As a future work, we intend to extend our framework in order to support MONITOR/MWAIT-based synchronization in multi-SMT systems, following hierarchical schemes (e.g. tree barriers). Additionally, we intend to evaluate our primitives on parallel programs with requirements for fine-grained synchronization, and on other application models that reflect our considered execution scheme, such as MPI programs or I/O bound multithreaded applications. We argue that, with the advent of hybrid architectures that encompass multitude of hardware contexts within a single chip, architecture-aware hierarchical synchronization schemes will play a significant role in parallel application performance and thus seem to be worthwhile to investigate.

## References

- [AAKK08] E. Athanasaki, N. Anastopoulos, K. Kourtis, and N. Koziris. Exploring the performance limits of simultaneous multithreading for memory intensive applications. *J. Supercomput.*, 44(1):64–97, 2008.
- [MBH+02] D. Marr, F. Binns, D. Hill, G. Hinton, D. Koufaty, J. Miller, and M. Upton. Hyper-threading technology architecture and microarchitecture. *Intel Technology Journal*, Feb 2002.

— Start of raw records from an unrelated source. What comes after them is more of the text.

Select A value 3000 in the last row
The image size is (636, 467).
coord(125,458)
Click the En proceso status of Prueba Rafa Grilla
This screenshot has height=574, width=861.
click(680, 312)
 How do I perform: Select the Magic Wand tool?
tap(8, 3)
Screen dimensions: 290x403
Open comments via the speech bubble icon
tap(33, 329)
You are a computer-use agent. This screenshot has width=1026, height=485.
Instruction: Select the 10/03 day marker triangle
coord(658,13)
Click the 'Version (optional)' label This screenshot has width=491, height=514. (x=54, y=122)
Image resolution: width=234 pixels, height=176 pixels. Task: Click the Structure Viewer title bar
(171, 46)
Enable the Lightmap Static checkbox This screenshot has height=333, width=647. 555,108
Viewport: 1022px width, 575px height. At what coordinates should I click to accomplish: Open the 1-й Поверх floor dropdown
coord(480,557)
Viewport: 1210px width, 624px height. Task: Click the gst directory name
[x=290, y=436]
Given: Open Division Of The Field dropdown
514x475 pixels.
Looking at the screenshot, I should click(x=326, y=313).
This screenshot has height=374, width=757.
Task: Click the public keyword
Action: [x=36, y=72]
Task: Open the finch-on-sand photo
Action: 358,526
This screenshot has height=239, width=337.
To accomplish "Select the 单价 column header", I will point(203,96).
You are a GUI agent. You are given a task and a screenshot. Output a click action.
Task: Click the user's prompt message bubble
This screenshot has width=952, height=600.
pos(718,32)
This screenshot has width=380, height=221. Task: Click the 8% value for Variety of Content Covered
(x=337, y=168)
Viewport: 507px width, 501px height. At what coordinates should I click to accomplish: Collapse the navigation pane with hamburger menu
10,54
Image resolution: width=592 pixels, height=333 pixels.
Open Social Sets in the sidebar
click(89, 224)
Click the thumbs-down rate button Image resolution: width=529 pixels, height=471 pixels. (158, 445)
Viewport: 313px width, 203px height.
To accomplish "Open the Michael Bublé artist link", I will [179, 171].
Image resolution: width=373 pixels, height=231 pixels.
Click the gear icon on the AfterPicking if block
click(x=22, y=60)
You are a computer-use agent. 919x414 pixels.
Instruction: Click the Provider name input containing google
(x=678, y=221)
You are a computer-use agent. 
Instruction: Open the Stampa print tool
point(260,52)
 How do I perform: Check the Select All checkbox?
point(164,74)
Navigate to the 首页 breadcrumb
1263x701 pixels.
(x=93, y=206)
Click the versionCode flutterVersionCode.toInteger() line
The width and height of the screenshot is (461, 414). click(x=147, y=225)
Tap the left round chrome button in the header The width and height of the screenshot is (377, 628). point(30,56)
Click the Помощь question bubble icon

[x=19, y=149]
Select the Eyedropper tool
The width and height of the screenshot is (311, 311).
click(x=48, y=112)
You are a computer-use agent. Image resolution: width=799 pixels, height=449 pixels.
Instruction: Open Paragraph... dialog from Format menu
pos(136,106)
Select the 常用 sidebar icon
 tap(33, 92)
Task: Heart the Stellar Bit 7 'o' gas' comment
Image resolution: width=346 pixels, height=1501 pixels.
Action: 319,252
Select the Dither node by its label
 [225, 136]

- [TEL95] D. Tullsen, S. Eggers, and H. Levy. Simultaneous multithreading: Maximizing on-chip parallelism. In *ISCA '95: Proceedings of the 22th annual international symposium on Computer architecture*, pages 392–403, 1995.
- [TLEL99] D. Tullsen, J. Lo, S. Eggers, and H. Levy. Supporting fine-grained synchronization on a simultaneous multithreading processor. In *HPCA '99: Proceedings of the IEEE 5th International Symposium on High Performance Computer Architecture*, page 54, 1999.